Babamın anlattıklarına göre Boğaziçi’nde kılıç balığı avına çıkarlarmış eskiden. Şimdi artık hayal oldu .
Her mevsime göre heyecanla balıkların boğaza inmesini ve balıkçıların tezgahlarını süslemelerini beklerdik.

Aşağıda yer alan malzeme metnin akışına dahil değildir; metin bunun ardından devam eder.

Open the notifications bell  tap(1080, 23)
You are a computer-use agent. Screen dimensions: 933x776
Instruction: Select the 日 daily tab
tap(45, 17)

Beyoğlu’nda Balık pazarı hakiki bir balık pazarıydı bir zamanlar. Şimdiki gibi süs eşyaları ve yalancı marka cüzdan pazarı değildi. İyi ki midyeciler ve bir iki balıkçı hala direniyor yoksa yakın zamanda adı da değişir diye korkuyorum. Balık pazarından işportacılar pazarı diye.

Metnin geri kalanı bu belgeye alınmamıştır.